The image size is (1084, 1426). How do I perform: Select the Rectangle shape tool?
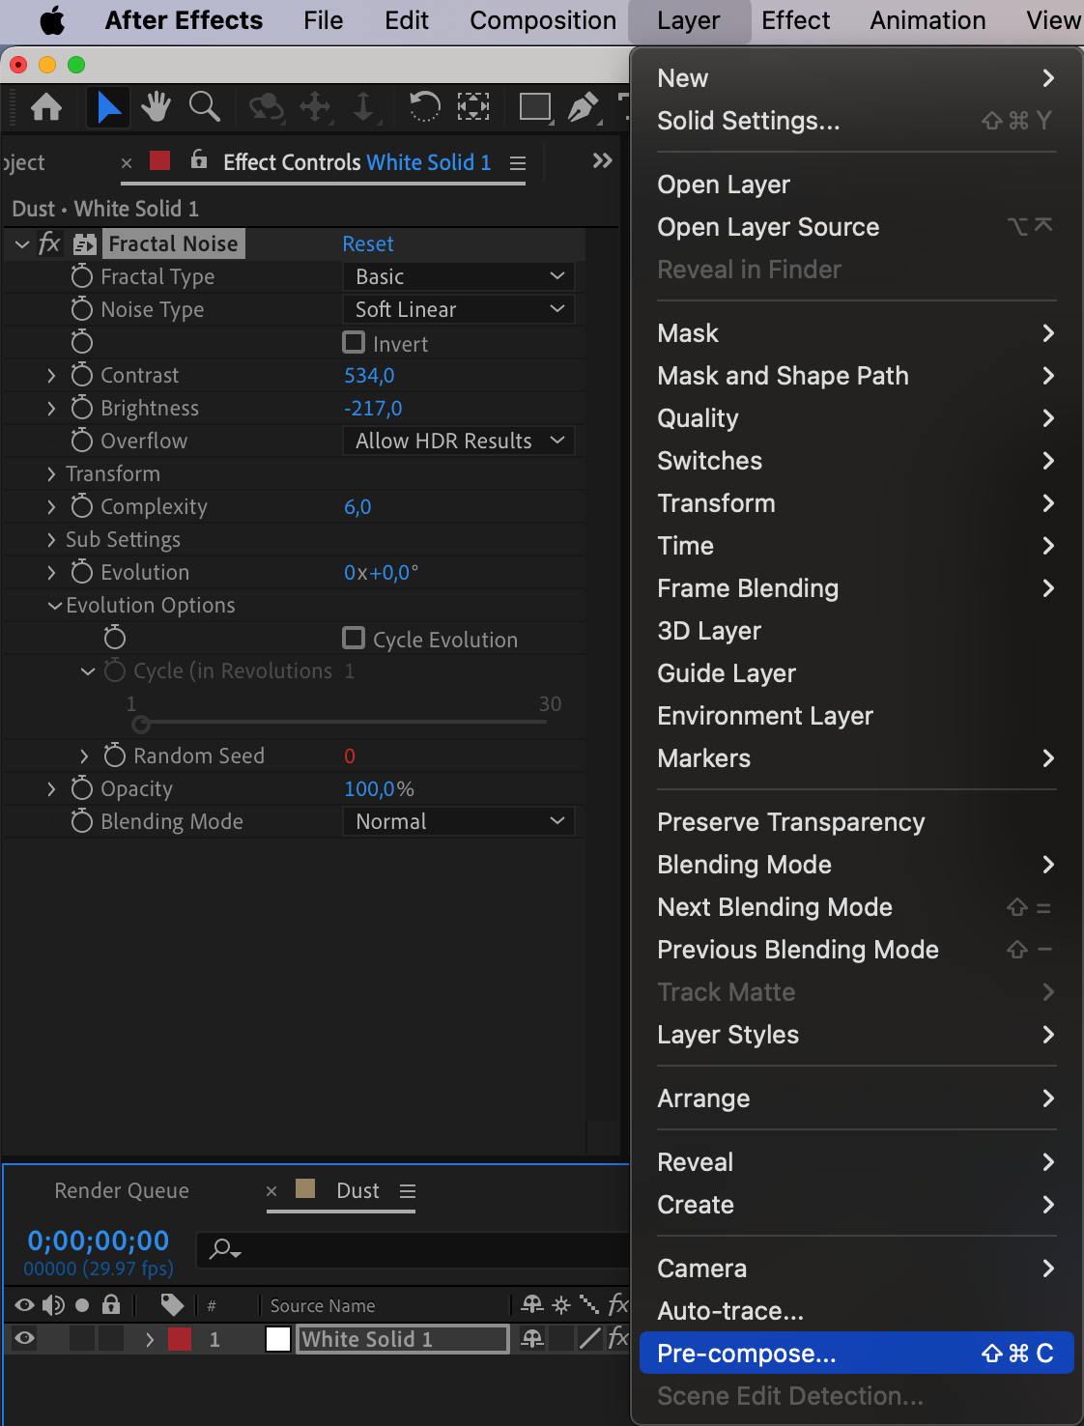coord(534,107)
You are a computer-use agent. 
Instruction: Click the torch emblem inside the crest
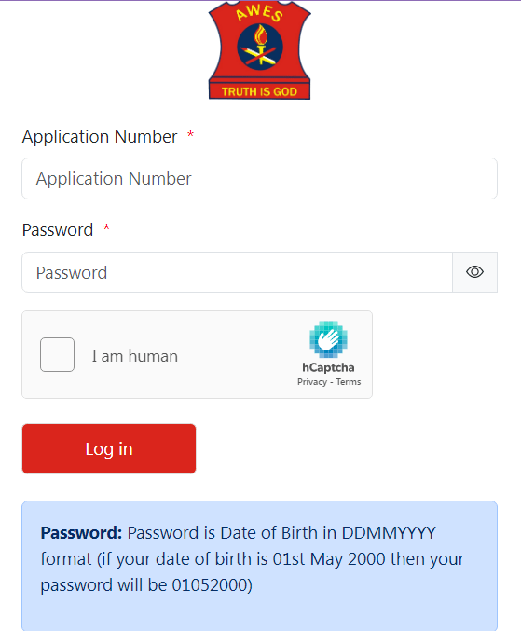point(260,47)

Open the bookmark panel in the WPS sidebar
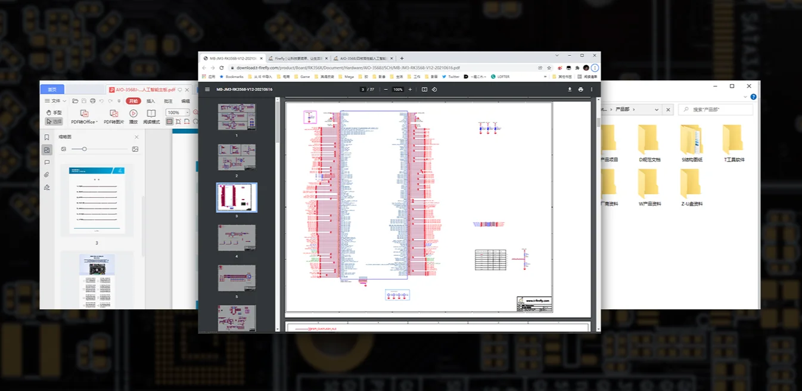click(46, 137)
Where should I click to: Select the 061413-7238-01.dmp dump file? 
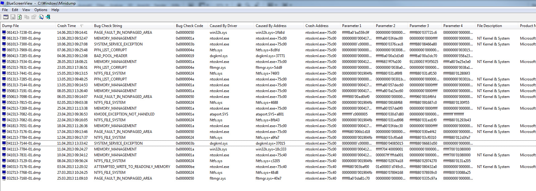[x=24, y=33]
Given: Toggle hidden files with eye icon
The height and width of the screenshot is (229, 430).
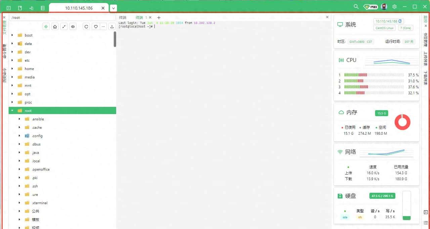Looking at the screenshot, I should [73, 27].
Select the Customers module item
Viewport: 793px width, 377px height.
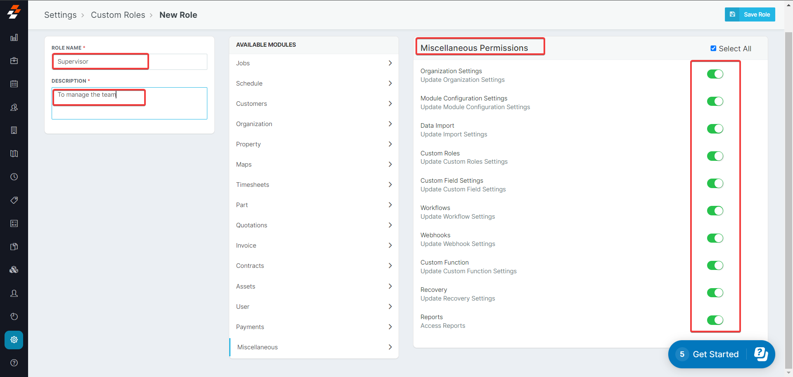(252, 104)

________________________________________

*Work instructions*
Beginning at the line that holds "Instruction: Click the" and ending with the last line of the entries, please set down each line exactly, leaving every picture out.

*Answer to this problem*
Instruction: Click the torch emblem inside the crest
point(260,47)

Open the bookmark panel in the WPS sidebar
click(46, 137)
Where should I click to: Select the 061413-7238-01.dmp dump file? 
[x=24, y=33]
Given: Toggle hidden files with eye icon
The height and width of the screenshot is (229, 430).
Looking at the screenshot, I should [73, 27].
Select the Customers module item
Viewport: 793px width, 377px height.
(252, 104)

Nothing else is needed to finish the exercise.